**Short exercise**
Please rewrite everything from the line containing "Image resolution: width=781" down to the end of the listing, and scale each answer coordinate by 0.3, rounding to whole numbers with halves going up. Keep all other text and numbers as they are.

-- start of Records shown --

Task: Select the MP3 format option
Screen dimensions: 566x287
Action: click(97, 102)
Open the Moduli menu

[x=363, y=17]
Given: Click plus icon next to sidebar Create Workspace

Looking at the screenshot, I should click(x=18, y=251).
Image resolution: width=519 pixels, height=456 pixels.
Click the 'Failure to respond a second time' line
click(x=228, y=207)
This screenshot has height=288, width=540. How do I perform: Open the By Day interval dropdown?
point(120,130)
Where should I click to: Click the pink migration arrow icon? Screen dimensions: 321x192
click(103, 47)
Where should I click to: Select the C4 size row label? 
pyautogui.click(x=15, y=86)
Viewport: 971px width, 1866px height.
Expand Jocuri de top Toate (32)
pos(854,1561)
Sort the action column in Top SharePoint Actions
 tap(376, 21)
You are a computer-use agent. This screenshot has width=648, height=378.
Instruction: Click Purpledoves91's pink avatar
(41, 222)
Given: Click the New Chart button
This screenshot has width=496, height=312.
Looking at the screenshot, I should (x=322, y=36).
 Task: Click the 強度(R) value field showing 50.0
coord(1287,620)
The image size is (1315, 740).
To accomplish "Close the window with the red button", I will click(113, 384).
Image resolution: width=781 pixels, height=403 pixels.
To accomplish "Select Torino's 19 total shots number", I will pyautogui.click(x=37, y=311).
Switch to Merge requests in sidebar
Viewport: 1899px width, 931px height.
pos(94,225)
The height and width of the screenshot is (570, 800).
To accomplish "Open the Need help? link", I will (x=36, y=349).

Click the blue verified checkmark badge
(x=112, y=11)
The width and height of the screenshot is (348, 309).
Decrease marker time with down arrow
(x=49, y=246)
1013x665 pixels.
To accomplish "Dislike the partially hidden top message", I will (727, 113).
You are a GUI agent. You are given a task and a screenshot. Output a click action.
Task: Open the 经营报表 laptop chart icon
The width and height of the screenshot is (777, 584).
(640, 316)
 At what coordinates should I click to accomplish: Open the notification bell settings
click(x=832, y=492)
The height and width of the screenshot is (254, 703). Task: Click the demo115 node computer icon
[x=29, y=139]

-- end of Records shown --

**Final result**
Image resolution: width=781 pixels, height=403 pixels.
To accomplish "Select Torino's 19 total shots number", I will pyautogui.click(x=11, y=93).
Switch to Merge requests in sidebar
Viewport: 1899px width, 931px height.
pos(28,68)
The height and width of the screenshot is (570, 800).
To accomplish "Open the Need help? link", I will (x=11, y=105).

Click the blue verified checkmark badge
(x=34, y=3)
The width and height of the screenshot is (348, 309).
Decrease marker time with down arrow
(x=15, y=74)
1013x665 pixels.
To accomplish "Dislike the partially hidden top message", I will (218, 34).
You are a GUI agent. You are given a task and a screenshot. Output a click action.
Task: Open the 经营报表 laptop chart icon
The width and height of the screenshot is (777, 584).
(192, 95)
 At what coordinates should I click to accomplish: Open the notification bell settings
click(x=250, y=148)
The height and width of the screenshot is (254, 703). Task: Click the demo115 node computer icon
[x=9, y=42]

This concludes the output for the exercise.